Profile | Bastrykin, Putin’s executing arm in the prosecution


Between the multiple companies made during his career for Aleksandr Bastrykinin front of the Russian Investigative Committeea body equivalent to the Attorney General’s Office in Spain, highlights one of them, which occurred in 2012. It invited Sergei Sokolova journalist from Novaya Gazeta who just posted a critical article regarding a case managed by the institution he directs, to travel with him from Moscow to Nalchik, a small town in the north caucasus. During the flight, he demanded the reporter will retract of what was written, and once the plane arrived to his destinyintroduced the passenger in a car and took him to a forest where he ordered to the bodyguards to leave them alone. During the conversation, he made fun of Anna Politkóvskaya, the famous journalist who was assassinated six years before, and threatened the life of his interlocutor. Subsequently, the jurist himself admitted the facts and apologized therefore, assuring that he was the victim of a “emotional outburst”.

According to the research Putin’s ListBastrykin has turned the Investigative Committee into “one of the tools to preserve the Putin regime, opening criminal cases against opposition leaders and investigations in court cases clearly political“. He is a man of the maximum confidence of the president Vladimir Putinas evidenced by their long-standing relationship, dating back to the college yearswhen both were studying Law at the Leningrad State University. His closeness to the leader of the Kremlin has made him one of the characters in his environment more punished by international sanctions: entry into the US is prohibited and its assets are immobilized.

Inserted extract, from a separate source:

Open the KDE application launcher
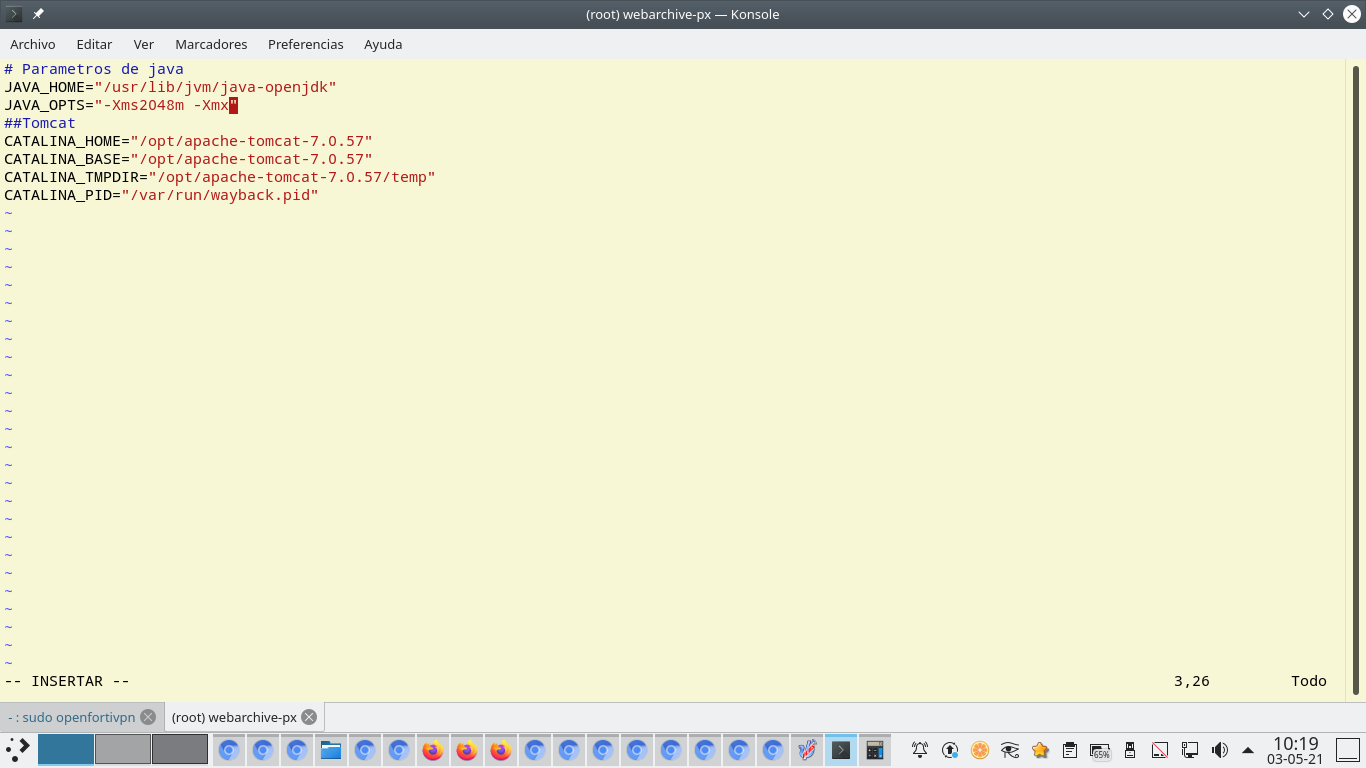Screen dimensions: 1366x768 pyautogui.click(x=18, y=749)
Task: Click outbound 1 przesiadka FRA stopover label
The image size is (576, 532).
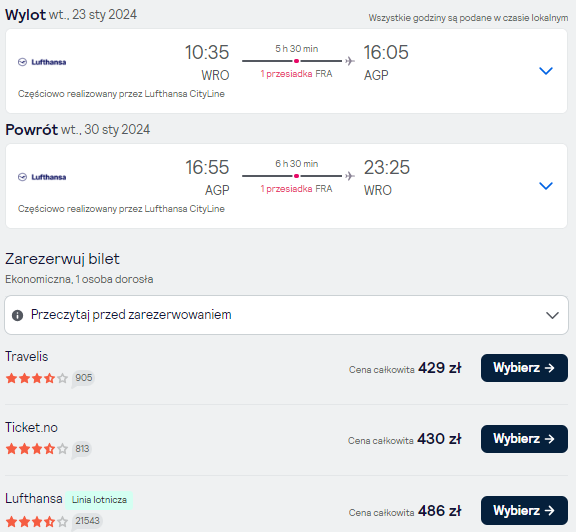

In Russia, by law, senior russian officials and the personalities with access to state secrets have limited ability to buy and own property in NATO member countries. This has not prevented Bastrykin acquired, secretlyreal estate in the Czech Republic and was even in possession of a residence permitan extreme that came to light in a parliamentary investigation in 2006 and that denounced again anti-corruption blogger Aleksei Navalni six years later.